In [ ]:
pip install optuna/sigopt/wandb/ray[tune]
In [ ]:
def sigopt_hp_space(trial):
return [
{"bounds": {"min": 1e-6, "max": 1e-4}, "name": "learning_rate", "type": "double"},
{
"categorical_values": ["16", "32", "64", "128"],
"name": "per_device_train_batch_size",
"type": "categorical",
},
]
Optuna¶
参考 Optuna 的 object_parameter,如下所示:
In [ ]:
def optuna_hp_space(trial):
return {
"learning_rate": trial.suggest_float("learning_rate", 1e-6, 1e-4, log=True),
"per_device_train_batch_size": trial.suggest_categorical("per_device_train_batch_size", [16, 32, 64, 128]),
}
Optuna 支持多目标超参数优化(HPO)。您可以在 hyperparameter_search 中传递 direction 参数,并定义自己的 compute_objective 函数来返回多个目标值。hyperparameter_search 将返回 Pareto 前沿(List[BestRun]),您可以参考 test_trainer 中的测试用例 TrainerHyperParameterMultiObjectOptunaIntegrationTest。如下所示:
In [ ]:
best_trials = trainer.hyperparameter_search(
direction=["minimize", "maximize"],
backend="optuna",
hp_space=optuna_hp_space,
n_trials=20,
compute_objective=compute_objective,
)
★ ★ ★ ★
* 待办任务:
• a. 根据超参数搜索文段,回答以下问题:
(i) 在 sigopt_hp_space 中,learning_rate 的 type 是什么?
(ii) 进行多目标优化时,hyperparameter_search 返回什么?
(iii) 示例调用中,n_trials 设为多少?
• b. 判断下列说法是否符合超参数搜索文段,回答"是"或"否",并引用文段中起决定作用的原文:
(i) Optuna 支持多目标超参数优化。
(ii) 在 sigopt_hp_space 中,per_device_train_batch_size 的类型是 double。
(iii) 示例调用中,backend 设为 sigopt。
列表是与上文无关的独立材料。

* 所给资料:
★ ★ ★ ★
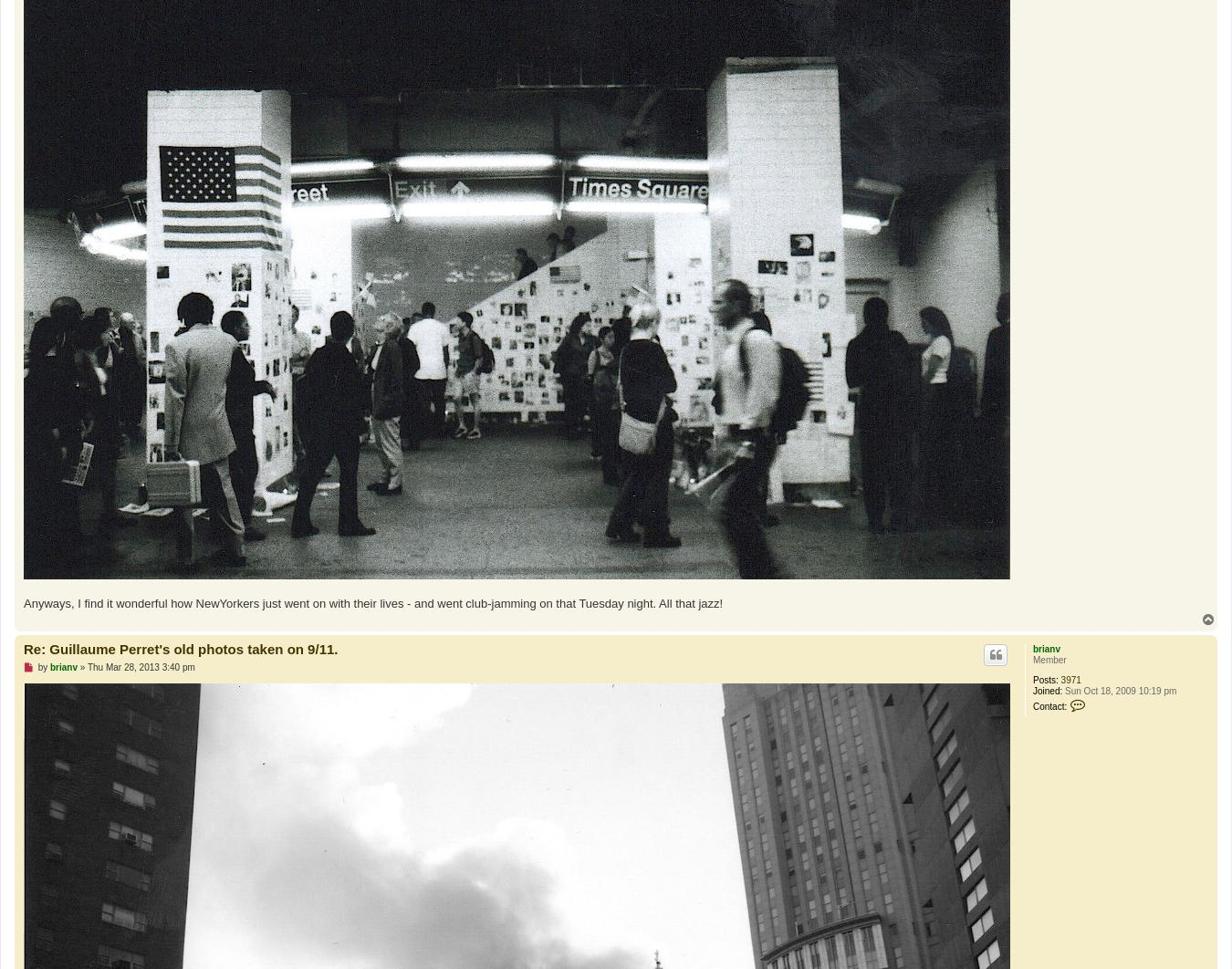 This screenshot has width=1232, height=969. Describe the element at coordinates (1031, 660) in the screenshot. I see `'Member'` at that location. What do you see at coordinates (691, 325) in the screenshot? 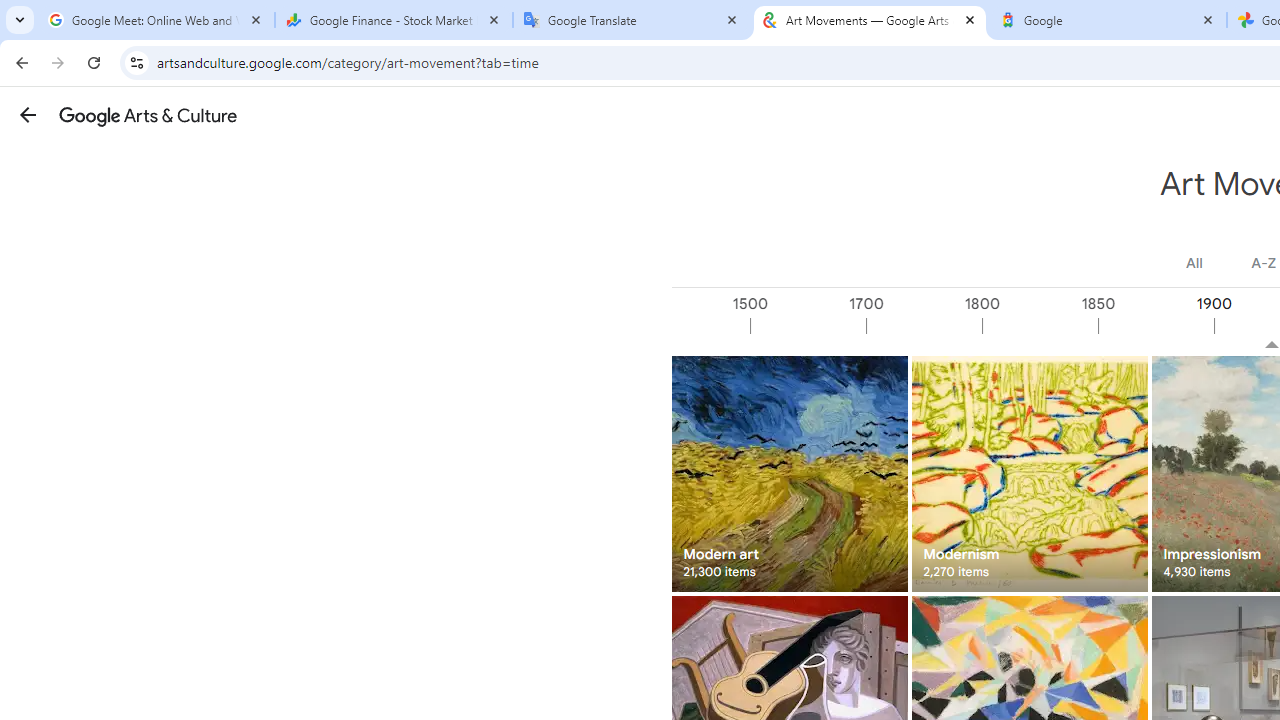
★ ★ ★ ★
* 各题答案:
• a.
(i) "double"
(ii) Pareto 前沿(List[BestRun])
(iii) 20

• b.
(i) 是。"Optuna 支持多目标超参数优化(HPO)"
(ii) 否。"type": "categorical"
(iii) 否。backend="optuna"